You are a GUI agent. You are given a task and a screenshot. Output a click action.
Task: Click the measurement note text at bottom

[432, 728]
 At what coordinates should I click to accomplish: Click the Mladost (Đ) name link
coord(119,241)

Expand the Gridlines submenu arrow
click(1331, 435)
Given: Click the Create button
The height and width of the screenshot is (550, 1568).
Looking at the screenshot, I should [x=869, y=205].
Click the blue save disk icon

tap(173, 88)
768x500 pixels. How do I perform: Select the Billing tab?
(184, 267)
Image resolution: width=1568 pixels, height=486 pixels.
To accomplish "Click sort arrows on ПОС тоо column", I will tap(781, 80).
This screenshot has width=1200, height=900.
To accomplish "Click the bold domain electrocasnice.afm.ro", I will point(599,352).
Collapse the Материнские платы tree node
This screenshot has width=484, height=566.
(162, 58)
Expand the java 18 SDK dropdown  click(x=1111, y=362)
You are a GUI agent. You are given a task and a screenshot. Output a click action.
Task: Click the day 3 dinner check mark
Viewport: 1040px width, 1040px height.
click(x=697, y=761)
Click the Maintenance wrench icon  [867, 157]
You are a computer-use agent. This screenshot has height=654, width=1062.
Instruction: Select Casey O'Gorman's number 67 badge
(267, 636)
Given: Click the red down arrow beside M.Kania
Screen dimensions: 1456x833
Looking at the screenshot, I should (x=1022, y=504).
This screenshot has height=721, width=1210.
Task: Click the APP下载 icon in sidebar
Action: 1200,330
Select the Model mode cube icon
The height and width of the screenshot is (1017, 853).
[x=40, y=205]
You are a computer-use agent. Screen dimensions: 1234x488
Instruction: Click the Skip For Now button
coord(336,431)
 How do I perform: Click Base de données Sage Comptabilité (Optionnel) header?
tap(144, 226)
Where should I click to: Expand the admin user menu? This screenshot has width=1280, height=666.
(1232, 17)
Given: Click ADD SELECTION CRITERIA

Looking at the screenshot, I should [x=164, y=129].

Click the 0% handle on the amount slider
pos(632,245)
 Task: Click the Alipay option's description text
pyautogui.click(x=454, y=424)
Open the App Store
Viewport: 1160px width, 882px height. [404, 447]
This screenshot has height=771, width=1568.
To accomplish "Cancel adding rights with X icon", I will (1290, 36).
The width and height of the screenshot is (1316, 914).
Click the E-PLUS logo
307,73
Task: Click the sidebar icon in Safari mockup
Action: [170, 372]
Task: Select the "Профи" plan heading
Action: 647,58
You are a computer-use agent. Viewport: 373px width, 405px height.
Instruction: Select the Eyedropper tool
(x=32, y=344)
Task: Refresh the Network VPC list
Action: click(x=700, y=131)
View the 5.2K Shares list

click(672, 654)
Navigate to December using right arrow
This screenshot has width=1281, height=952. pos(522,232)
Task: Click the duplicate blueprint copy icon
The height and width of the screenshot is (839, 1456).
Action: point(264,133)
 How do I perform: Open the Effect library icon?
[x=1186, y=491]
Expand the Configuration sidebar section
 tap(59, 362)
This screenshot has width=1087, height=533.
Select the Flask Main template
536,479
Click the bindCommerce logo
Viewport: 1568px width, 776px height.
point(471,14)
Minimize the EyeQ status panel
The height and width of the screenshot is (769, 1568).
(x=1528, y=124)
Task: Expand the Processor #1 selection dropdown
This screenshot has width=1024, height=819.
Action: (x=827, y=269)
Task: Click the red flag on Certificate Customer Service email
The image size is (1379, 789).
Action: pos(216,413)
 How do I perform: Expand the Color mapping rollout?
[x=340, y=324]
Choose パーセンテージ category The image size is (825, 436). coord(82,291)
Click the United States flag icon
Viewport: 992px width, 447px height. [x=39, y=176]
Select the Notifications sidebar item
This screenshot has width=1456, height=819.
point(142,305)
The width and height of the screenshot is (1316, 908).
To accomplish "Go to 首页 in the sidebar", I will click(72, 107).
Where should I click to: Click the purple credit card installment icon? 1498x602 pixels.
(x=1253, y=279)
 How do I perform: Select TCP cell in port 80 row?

----

### Instructions to follow
Switch "Expand" to "Open" everywhere it occurs in the data, and leave everything else unchanged.

### Right answer
You are a GUI agent. You are given a task and a screenshot. Output a click action.
Task: Click the measurement note text at bottom

[432, 728]
 At what coordinates should I click to accomplish: Click the Mladost (Đ) name link
coord(119,241)

Open the Gridlines submenu arrow
click(1331, 435)
Given: Click the Create button
The height and width of the screenshot is (550, 1568).
Looking at the screenshot, I should [x=869, y=205].
Click the blue save disk icon

tap(173, 88)
768x500 pixels. How do I perform: Select the Billing tab?
(184, 267)
Image resolution: width=1568 pixels, height=486 pixels.
To accomplish "Click sort arrows on ПОС тоо column", I will tap(781, 80).
This screenshot has width=1200, height=900.
To accomplish "Click the bold domain electrocasnice.afm.ro", I will point(599,352).
Collapse the Материнские платы tree node
This screenshot has width=484, height=566.
(162, 58)
Open the java 18 SDK dropdown  click(x=1111, y=362)
You are a GUI agent. You are given a task and a screenshot. Output a click action.
Task: Click the day 3 dinner check mark
Viewport: 1040px width, 1040px height.
click(x=697, y=761)
Click the Maintenance wrench icon  [867, 157]
You are a computer-use agent. This screenshot has height=654, width=1062.
Instruction: Select Casey O'Gorman's number 67 badge
(267, 636)
Given: Click the red down arrow beside M.Kania
Screen dimensions: 1456x833
Looking at the screenshot, I should (x=1022, y=504).
This screenshot has height=721, width=1210.
Task: Click the APP下载 icon in sidebar
Action: 1200,330
Select the Model mode cube icon
The height and width of the screenshot is (1017, 853).
[x=40, y=205]
You are a computer-use agent. Screen dimensions: 1234x488
Instruction: Click the Skip For Now button
coord(336,431)
 How do I perform: Click Base de données Sage Comptabilité (Optionnel) header?
tap(144, 226)
Where should I click to: Open the admin user menu? This screenshot has width=1280, height=666.
(1232, 17)
Given: Click ADD SELECTION CRITERIA

Looking at the screenshot, I should [x=164, y=129].

Click the 0% handle on the amount slider
pos(632,245)
 Task: Click the Alipay option's description text
pyautogui.click(x=454, y=424)
Open the App Store
Viewport: 1160px width, 882px height. [404, 447]
This screenshot has height=771, width=1568.
To accomplish "Cancel adding rights with X icon", I will (1290, 36).
The width and height of the screenshot is (1316, 914).
Click the E-PLUS logo
307,73
Task: Click the sidebar icon in Safari mockup
Action: [170, 372]
Task: Select the "Профи" plan heading
Action: 647,58
You are a computer-use agent. Viewport: 373px width, 405px height.
Instruction: Select the Eyedropper tool
(x=32, y=344)
Task: Refresh the Network VPC list
Action: click(x=700, y=131)
View the 5.2K Shares list

click(672, 654)
Navigate to December using right arrow
This screenshot has width=1281, height=952. pos(522,232)
Task: Click the duplicate blueprint copy icon
The height and width of the screenshot is (839, 1456).
Action: point(264,133)
 How do I perform: Open the Effect library icon?
[x=1186, y=491]
Open the Configuration sidebar section
 tap(59, 362)
This screenshot has width=1087, height=533.
Select the Flask Main template
536,479
Click the bindCommerce logo
Viewport: 1568px width, 776px height.
point(471,14)
Minimize the EyeQ status panel
The height and width of the screenshot is (769, 1568).
(x=1528, y=124)
Task: Open the Processor #1 selection dropdown
This screenshot has width=1024, height=819.
Action: (x=827, y=269)
Task: Click the red flag on Certificate Customer Service email
The image size is (1379, 789).
Action: pos(216,413)
 How do I perform: Open the Color mapping rollout?
[x=340, y=324]
Choose パーセンテージ category The image size is (825, 436). coord(82,291)
Click the United States flag icon
Viewport: 992px width, 447px height. [x=39, y=176]
Select the Notifications sidebar item
This screenshot has width=1456, height=819.
point(142,305)
The width and height of the screenshot is (1316, 908).
To accomplish "Go to 首页 in the sidebar", I will click(72, 107).
Where should I click to: Click the purple credit card installment icon? 1498x602 pixels.
(x=1253, y=279)
 How do I perform: Select TCP cell in port 80 row?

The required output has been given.